Saturday, October 18, 2014

Narcissus and Echo


Last night, Zoe, who, let it be known, is a sweet dog, and a loving dog, and above all else, a good dog, woke me up at two o'clock and then again at three o'clock needing to go outside.  As I lay in bed in the predawn hours, trying, not very successfully, to get back to sleep, I thought about Dali's painting, "The Metamorphosis of Narcissus," which I'd looked at the day before as a possible writing prompt for my students.


What I noticed the other day, but never seen before is the figure on the left is the young man, Narcissus.  I'd always thought it was just a pile of rocks, but suddenly I could see quite clearly the golden-haired head bending downward, the slim and muscular limbs.  That, of course, is intentional: Dali is showing Narcissus in the midst of change, already "stone-still" gazing at his reflection.  The narcissus flower is sprouting from the egg-shaped rock in the gigantic lithic fingers on the right.


Dali adored those sorts of visual puns.  Notice how in this painting the breast and stomach of Venus de Milo becomes a woman's lower face.

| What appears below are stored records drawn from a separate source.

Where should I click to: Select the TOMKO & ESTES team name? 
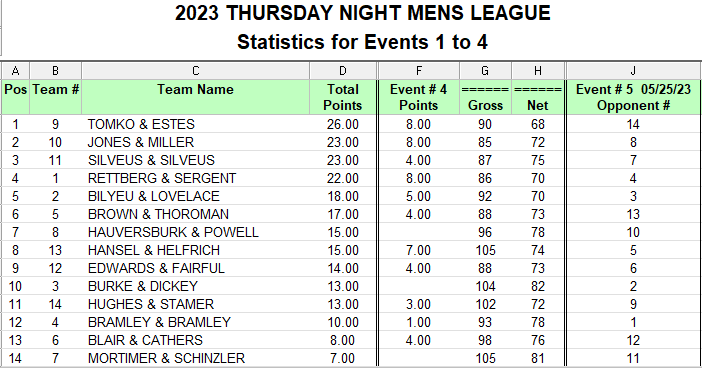[141, 124]
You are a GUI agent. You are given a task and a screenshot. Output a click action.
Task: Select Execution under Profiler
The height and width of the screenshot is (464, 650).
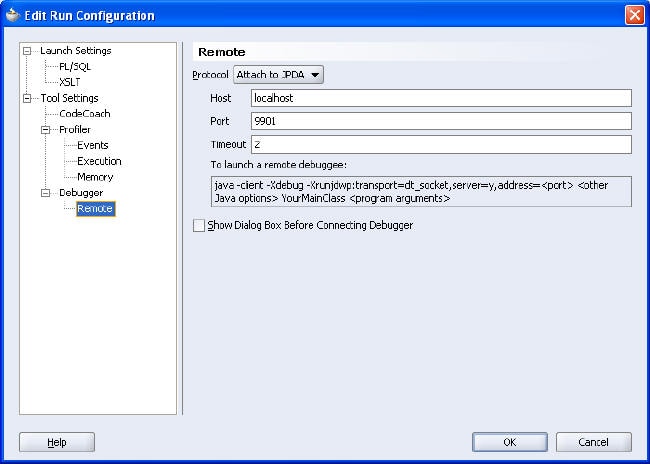[x=99, y=161]
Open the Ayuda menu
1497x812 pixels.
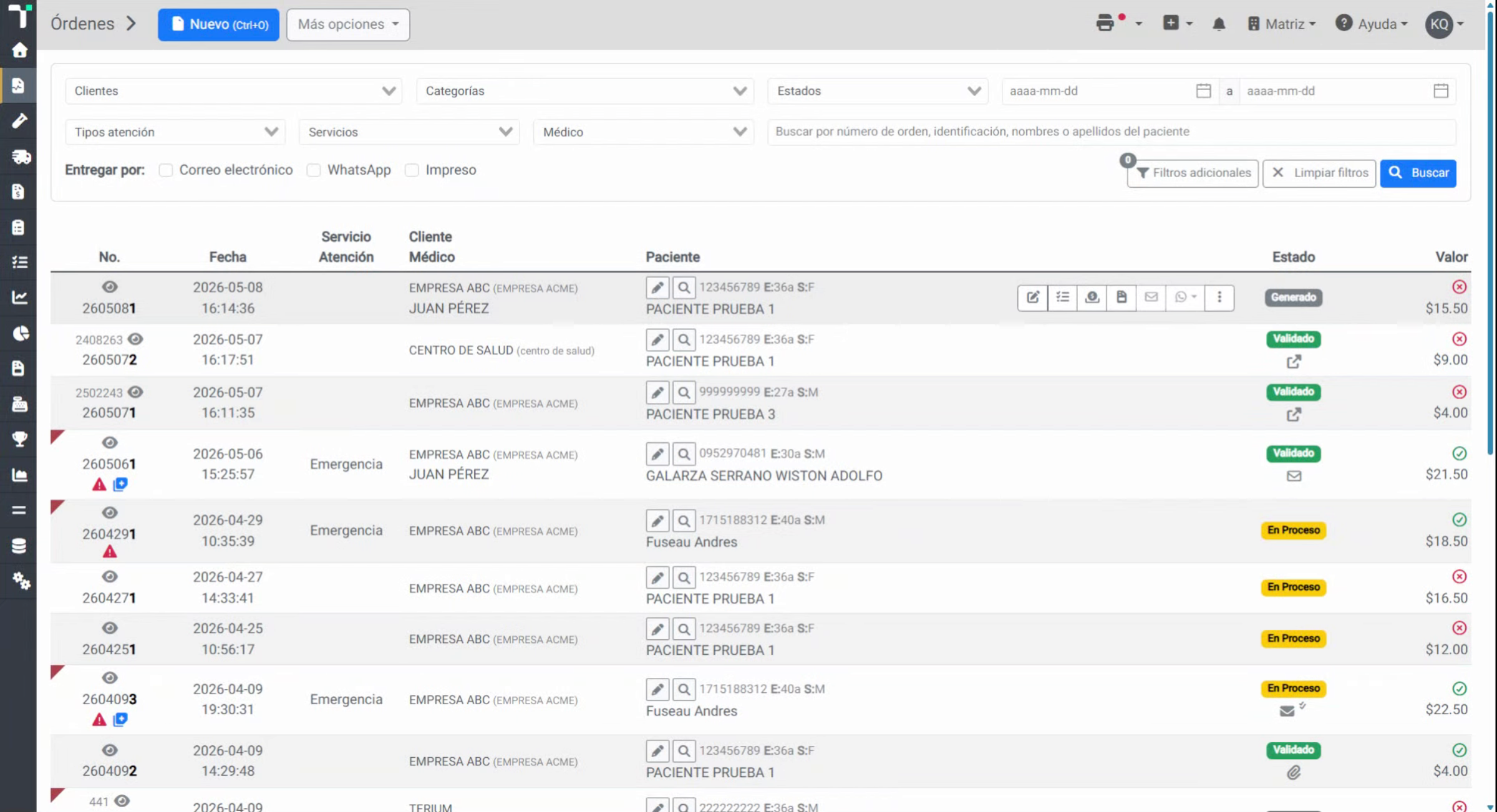click(x=1372, y=24)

Anyway, that set me to thinking that the stories of Narcissus and Echo are ghost stories.  Not what you would normally think of as ghost stories, but clearly that's what they are.  Both were transformed in death to a shadowy simulacrum of themselves, left behind as a reminder down to this day - just like that stain on the wall , which just won't wash out, and that resembles Aunt Agnes or the cold spot in the room where Gerald hanged himself.

Narcissus, as you may recall, saw his own reflection in the water and stared enraptured - literally seized by - his beauty until he was transformed into the flower that bears his name.  Echo, the hapless maiden who loved him, and followed him in sycophantic hopefulness, breathlessly trying to catch his attention and approval, died in a cave, and nothing is left of her but a disembodied voice that repeats anyone who will call out to her.

What occurred to me, lying in bed in the wee hours is that Narcissus and Echo both become reflections or echoes of what they were, and that moreover, the two stories, just like the rock formations in Dali's painting, echo each other.

Pretty slick, huh?  Worth reading the whole blog just to arrive at that one point, right?

Well, that's the sort of thing that comes to you when you're unable to sleep and have a chance to reflect.